EXERCISE
Below are records; state how many of their lines hold the word "axis", and give only the figure.

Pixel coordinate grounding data
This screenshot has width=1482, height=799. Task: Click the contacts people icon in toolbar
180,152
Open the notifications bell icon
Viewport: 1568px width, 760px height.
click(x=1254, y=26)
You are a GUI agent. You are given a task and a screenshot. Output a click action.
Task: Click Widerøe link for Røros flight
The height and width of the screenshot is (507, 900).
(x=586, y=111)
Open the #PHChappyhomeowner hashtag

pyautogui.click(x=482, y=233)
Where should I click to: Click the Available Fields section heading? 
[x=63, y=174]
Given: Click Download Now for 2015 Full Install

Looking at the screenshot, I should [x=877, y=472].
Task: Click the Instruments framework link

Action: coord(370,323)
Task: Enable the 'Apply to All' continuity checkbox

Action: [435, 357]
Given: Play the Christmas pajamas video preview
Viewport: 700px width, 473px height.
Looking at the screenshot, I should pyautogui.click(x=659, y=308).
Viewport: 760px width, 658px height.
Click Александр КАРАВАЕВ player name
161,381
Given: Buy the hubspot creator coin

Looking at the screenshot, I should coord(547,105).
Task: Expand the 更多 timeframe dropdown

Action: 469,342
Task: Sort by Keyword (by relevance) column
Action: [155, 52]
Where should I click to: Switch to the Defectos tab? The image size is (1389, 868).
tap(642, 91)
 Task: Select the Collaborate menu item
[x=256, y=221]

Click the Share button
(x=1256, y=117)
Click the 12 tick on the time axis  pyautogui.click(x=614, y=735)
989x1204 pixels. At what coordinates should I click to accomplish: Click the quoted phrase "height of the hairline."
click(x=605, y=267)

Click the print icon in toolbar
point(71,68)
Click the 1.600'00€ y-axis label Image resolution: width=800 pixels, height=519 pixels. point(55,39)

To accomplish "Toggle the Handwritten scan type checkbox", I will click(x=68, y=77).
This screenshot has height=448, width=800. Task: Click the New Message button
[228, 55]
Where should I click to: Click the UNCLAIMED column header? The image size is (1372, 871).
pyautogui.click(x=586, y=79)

YOUR SOLUTION
2